Ala. SC squashes college students' suit over dining program

Jessica M. Karmasek Oct. 5, 2011, 3:35pm


MONTGOMERY, Ala. (Legal Newsline) - The Alabama Supreme Court last week dismissed appeals by students from the University of Alabama, Auburn University and the University of Alabama at Birmingham over so-called "dining dollars" programs.

All undergraduate students at the three schools are required to pay a mandatory dining fee each semester, which is then credited back to the students in the form of "dining dollars" that can be spent only at on-campus dining outlets controlled exclusively by the food service vendors for the universities -- Aramark Educational Services Inc. at UA; Compass Group, USA Inc. d/b/a Chartwells at Auburn; and Sodexo Inc. at UAB.
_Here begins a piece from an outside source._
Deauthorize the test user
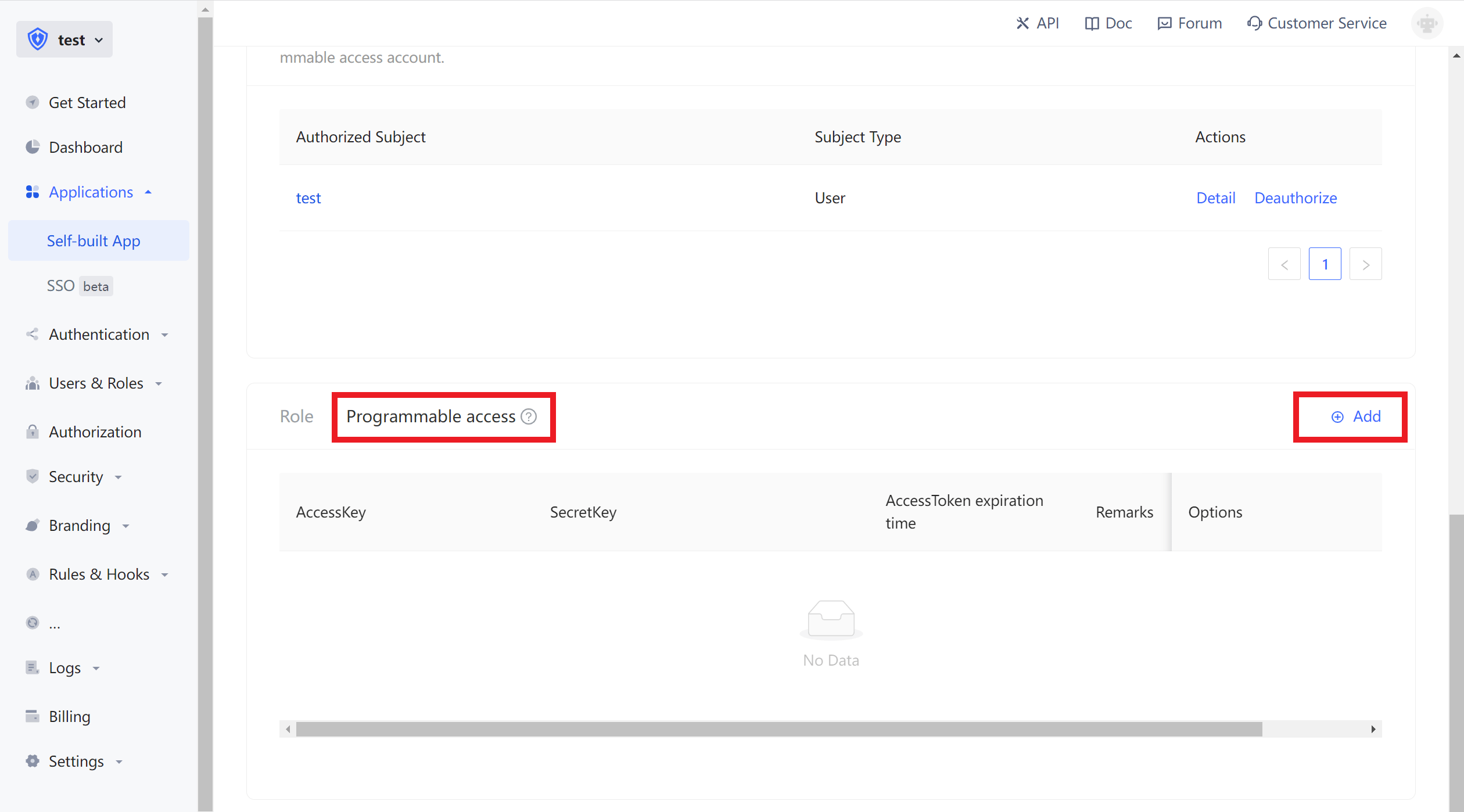Screen dimensions: 1464x812 (1296, 198)
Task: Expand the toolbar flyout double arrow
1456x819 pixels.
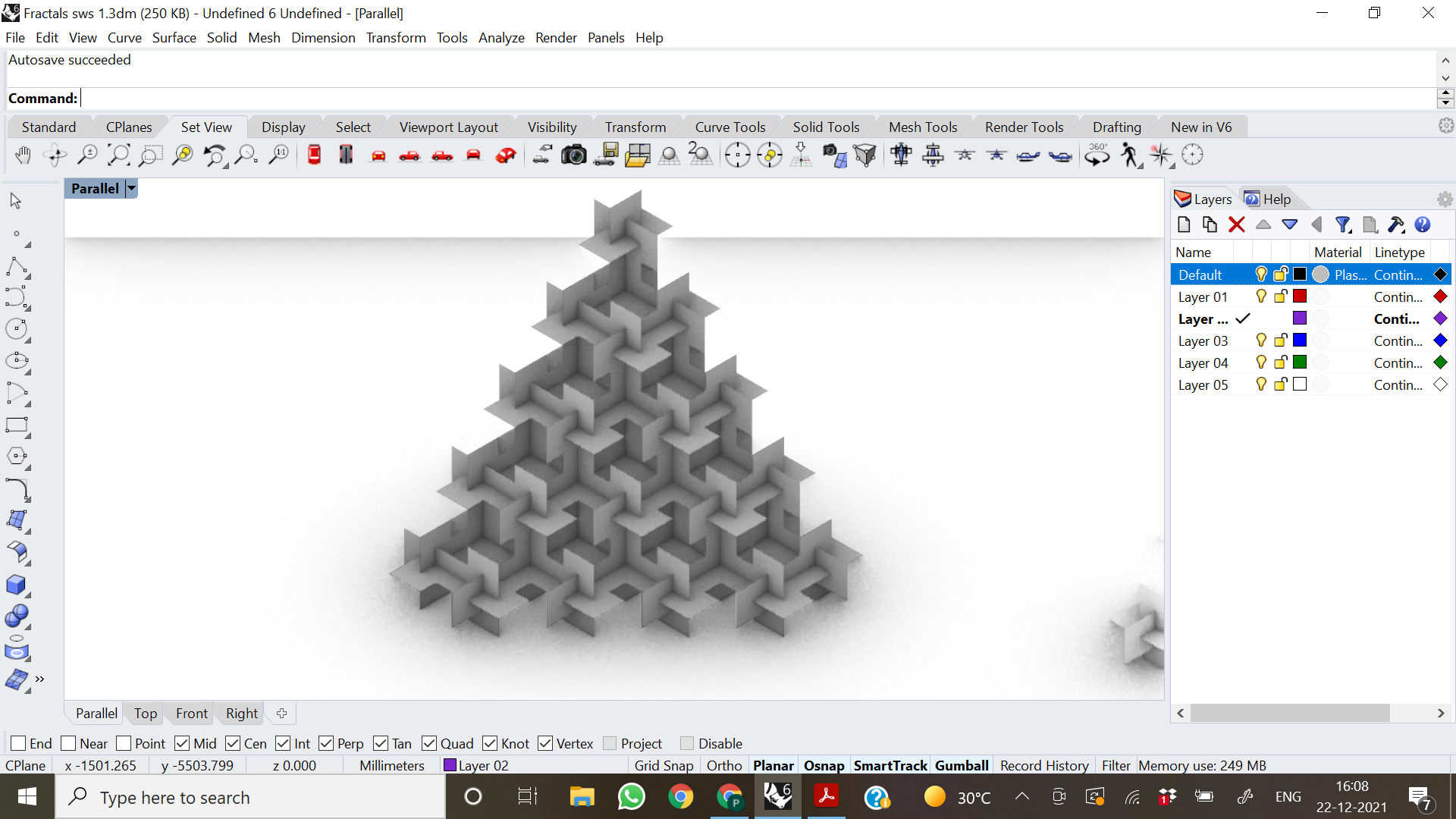Action: pyautogui.click(x=39, y=679)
Both students and former students filed three separate class action lawsuits in Jefferson County Circuit Court in August 2010, challenging the legality of the dining programs implemented by the universities.

On December 29, 2010, the trial court dismissed the three actions, and the students appealed.
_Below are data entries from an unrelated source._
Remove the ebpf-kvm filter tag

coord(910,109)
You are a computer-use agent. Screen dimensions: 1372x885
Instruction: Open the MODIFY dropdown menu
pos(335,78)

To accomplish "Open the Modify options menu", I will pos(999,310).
The state's high court, which consolidated the three appeals, affirmed the lower court's decision in a 42-page ruling filed Friday. Justice Lyn Stuart authored the Court's opinion.
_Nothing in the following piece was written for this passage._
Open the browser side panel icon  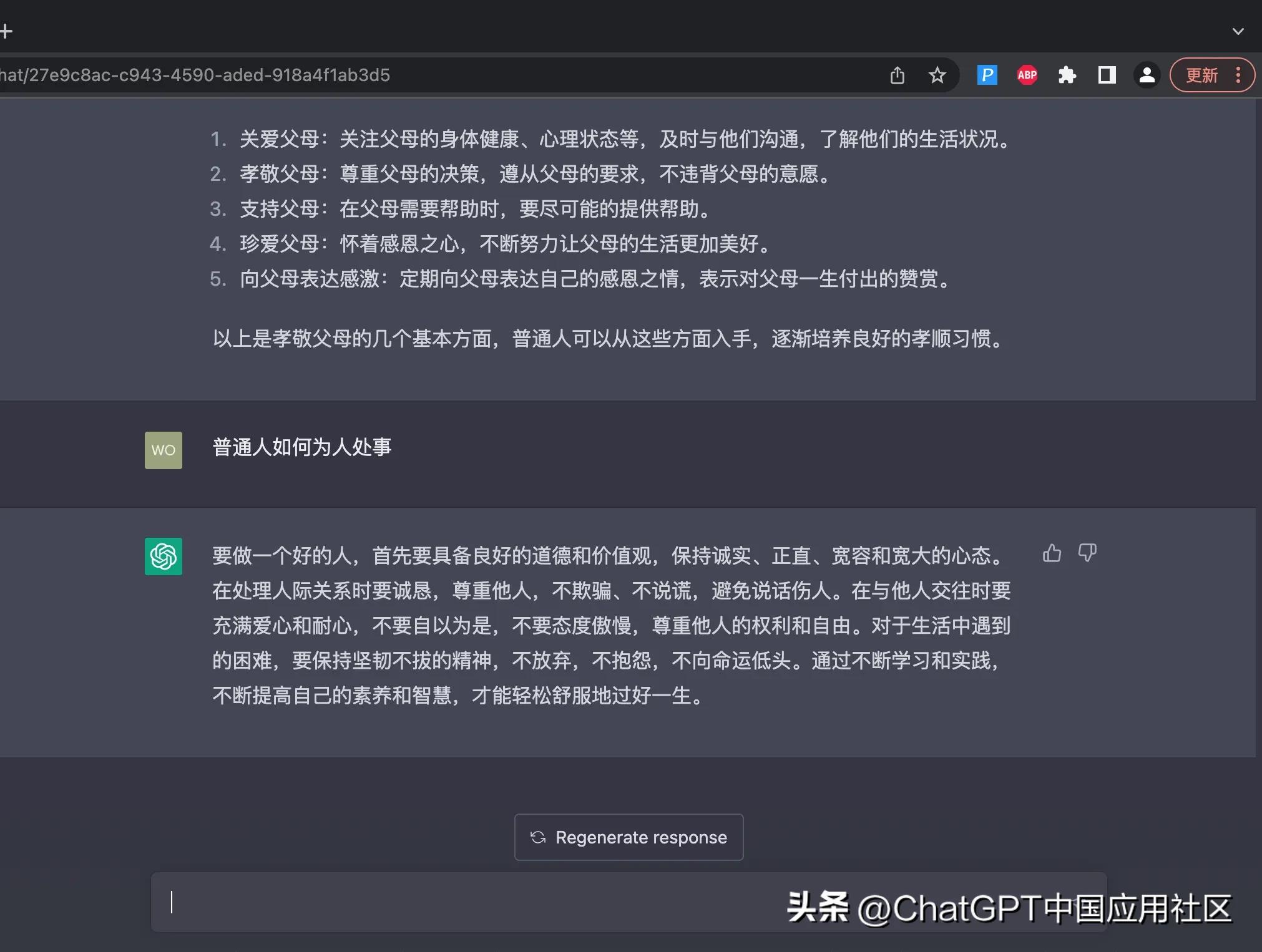1107,75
The students argue that the dining dollars programs operated by the universities violated: state antitrust laws; a section of the Alabama Constitution that forbids the State from having an interest in private enterprise; a rule in state code barring universities from charging excessive transaction fees to merchants that accept university-issued debit cards; and the common-law prohibition on conversion.

The Court said because the boards of trustees are entitled to state immunity pursuant to the Alabama Constitution, all claims against them were "properly dismissed."

"The university administrators and food service vendors are entitled to immunity on the asserted antitrust claims as well, albeit state-action immunity as opposed to state immunity; thus, the trial court's dismissal of the antitrust claims was also proper," Stuart wrote.

"Moreover, because the universities are public corporations not subject to § 93, because the students lack standing to pursue a cause of action for a violation of § 16-1-32(d), and because the students have not and cannot allege the necessary elements of a conversion claim, the trial court also properly dismissed the students' other claims."